Text START
The preliminary reading of the UK S&P Composite Purchasing Managers’ Index, a measure of the health of the private sector, rose to 52 in March, up from 50.5 in February and the highest since September.
It was well above 50, which separates growth and contraction, and higher than the 50.3 forecast by economists in a Reuters poll. The PMI index for services rose to a seven-month high of 53.2.
Chris Williamson, chief business economist at S&P Global Market Intelligence, said the rise in business activity brought “some good news for the government ahead of the chancellor’s Spring Statement, offering a respite from the recent flow of predominantly downbeat economic data”.
Reeves is expected on Wednesday to set out a sharp downgrade to UK growth this year — from 2 per cent to about 1 per cent, according to forecasts by the Office for Budget Responsibility — after weaker than expected economic data since October.
Analysts expect higher government borrowing costs and slow economic growth to have wiped out the chancellor’s fiscal “headroom”, triggering billions of pounds of spending cuts as she seeks to meet her fiscal rule to balance the budget by 2029-30.
Rob Wood, economist at consultancy Pantheon Macroeconomics, said the PMIs rise showed “the economy has bottomed as firms digest the payroll tax hikes and fears of further tax rises this month fade”.
Wood said he expected the economy to grow by 0.3 per cent in the first quarter of 2025, after expanding by just 0.1 per cent in the final three months of last year and stagnating in the third quarter of 2024.
But despite the stronger PMIs reading, Williamson said business confidence was “still running close to January’s two-year low” and that improvement had been driven by “only small pockets of growth”, notably in financial services.
Consumer-facing businesses and manufacturers, which are among the companies to have hit out at the rise in employers’ national insurance contributions and the minimum wage from April, were continuing to battle economic turbulence at home and abroad, according to the survey.
Text END
▸ **Task statement**
Answer these questions using the text on the UK PMI.
(a) What was the preliminary reading of the UK S&P Composite Purchasing Managers' Index in March?
(b) By how much did Rob Wood expect the economy to grow in the first quarter of 2025?
(c) Which sector did Chris Williamson name as a notable source of the "small pockets of growth"?
Information given START
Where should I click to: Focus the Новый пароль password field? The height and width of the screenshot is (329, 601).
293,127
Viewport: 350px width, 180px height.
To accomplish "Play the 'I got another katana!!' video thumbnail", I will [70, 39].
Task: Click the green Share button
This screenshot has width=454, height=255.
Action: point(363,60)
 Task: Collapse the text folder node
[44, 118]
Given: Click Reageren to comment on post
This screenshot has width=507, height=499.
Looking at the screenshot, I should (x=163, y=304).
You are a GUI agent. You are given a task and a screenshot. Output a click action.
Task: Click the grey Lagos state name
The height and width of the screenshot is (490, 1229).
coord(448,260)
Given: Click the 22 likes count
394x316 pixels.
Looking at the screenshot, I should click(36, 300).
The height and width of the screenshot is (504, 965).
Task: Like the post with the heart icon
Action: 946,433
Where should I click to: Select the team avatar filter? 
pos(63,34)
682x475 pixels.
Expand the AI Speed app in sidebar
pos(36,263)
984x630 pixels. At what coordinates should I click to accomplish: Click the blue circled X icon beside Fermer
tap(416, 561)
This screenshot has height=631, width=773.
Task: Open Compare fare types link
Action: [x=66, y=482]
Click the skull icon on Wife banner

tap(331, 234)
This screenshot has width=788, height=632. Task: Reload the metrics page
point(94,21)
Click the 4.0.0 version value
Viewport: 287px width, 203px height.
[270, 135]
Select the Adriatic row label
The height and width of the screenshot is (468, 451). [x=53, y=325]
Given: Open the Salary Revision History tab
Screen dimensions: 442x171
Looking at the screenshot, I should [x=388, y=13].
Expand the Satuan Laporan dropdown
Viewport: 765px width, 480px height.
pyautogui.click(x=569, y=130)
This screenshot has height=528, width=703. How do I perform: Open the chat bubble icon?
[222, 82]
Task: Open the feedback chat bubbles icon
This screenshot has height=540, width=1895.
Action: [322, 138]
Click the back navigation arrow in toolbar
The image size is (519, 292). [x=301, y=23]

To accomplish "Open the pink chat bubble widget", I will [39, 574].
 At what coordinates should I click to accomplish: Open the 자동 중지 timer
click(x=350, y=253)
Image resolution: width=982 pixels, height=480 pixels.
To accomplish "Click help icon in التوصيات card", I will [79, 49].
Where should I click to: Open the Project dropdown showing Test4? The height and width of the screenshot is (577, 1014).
Information given END
▸ **Written answer**
(a) 52
(b) 0.3 percent
(c) Financial services